Book a demo to see how Parloa maps to your telephony environment.

FAQs

What is the difference between PSTN and VoIP?

PSTN uses circuit switching, dedicating a physical path between two endpoints for the duration of the call. VoIP uses packet switching, breaking voice into data packets routed independently across IP networks. PSTN costs traditionally scale with distance and time, while VoIP uses shared IP bandwidth and transmits packets as needed.

What is SIP trunking, and why does it matter for contact centers?

SIP trunking replaces physical PRI circuits with virtual IP-based connections to the PSTN. SIP trunks can be configured through software rather than hardware changes, capacity grows without technician visits, and the architecture supports the centralized call delivery model that cloud contact centers and AI voice agents require.

What is the difference between on-premises and cloud-based contact center infrastructure?

On-premises contact center infrastructure runs on hardware owned and managed by the enterprise, with capacity fixed at the time of installation. Cloud-based platforms host the same functionality on shared infrastructure managed by a vendor, with capacity that scales on demand through software configuration. 
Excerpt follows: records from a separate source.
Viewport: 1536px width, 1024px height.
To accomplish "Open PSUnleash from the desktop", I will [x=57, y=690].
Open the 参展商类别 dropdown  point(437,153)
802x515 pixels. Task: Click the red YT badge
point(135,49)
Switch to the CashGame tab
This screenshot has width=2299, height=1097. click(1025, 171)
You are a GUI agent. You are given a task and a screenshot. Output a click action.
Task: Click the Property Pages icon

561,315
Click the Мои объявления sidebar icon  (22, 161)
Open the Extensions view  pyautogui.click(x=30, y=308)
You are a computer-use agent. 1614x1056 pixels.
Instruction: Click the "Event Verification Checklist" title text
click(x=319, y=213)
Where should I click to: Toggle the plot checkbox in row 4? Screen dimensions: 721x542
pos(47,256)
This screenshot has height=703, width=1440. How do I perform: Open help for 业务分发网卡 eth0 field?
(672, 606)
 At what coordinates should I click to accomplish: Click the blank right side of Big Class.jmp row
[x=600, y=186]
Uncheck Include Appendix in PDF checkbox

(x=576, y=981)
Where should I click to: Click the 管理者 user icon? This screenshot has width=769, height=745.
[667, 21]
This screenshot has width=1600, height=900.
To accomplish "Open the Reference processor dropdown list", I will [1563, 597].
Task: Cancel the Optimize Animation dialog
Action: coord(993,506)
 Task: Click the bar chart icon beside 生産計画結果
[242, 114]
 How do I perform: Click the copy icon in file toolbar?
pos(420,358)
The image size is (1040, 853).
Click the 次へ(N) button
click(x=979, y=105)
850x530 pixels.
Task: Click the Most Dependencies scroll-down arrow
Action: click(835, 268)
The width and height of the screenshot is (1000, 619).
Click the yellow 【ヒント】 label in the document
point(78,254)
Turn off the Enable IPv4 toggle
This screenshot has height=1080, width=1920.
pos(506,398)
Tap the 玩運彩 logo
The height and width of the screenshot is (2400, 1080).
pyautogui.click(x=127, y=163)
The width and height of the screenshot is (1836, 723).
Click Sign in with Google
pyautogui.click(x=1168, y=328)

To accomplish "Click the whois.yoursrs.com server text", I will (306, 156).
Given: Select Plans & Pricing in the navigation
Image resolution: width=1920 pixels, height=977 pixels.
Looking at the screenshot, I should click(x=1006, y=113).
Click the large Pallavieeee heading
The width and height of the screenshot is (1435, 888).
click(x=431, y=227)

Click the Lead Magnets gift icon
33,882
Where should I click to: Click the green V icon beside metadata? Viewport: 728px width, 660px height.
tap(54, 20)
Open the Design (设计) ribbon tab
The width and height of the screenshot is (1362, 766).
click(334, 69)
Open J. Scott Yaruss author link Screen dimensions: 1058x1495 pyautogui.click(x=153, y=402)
For AI voice deployments, the cloud model matters because it provides the programmatic access to call audio, the elastic capacity, and the higher-quality audio codecs that AI systems require. On-premises systems can be integrated with AI, but each integration layer adds complexity and latency.

How does AI voice routing handle calls it can't resolve?

When an AI voice agent reaches the boundary of what it can handle, whether due to policy constraints, an unusual request, or a customer who explicitly asks for a human, it transfers the call to a live agent. 

In well-designed systems, that handoff includes the full conversation context: what the customer said, what the AI already attempted, and any data retrieved from backend systems during the call. This means the human agent picks up the conversation without the customer having to repeat themselves, which is one of the most measurable quality improvements AI routing delivers over traditional IVR escalation paths.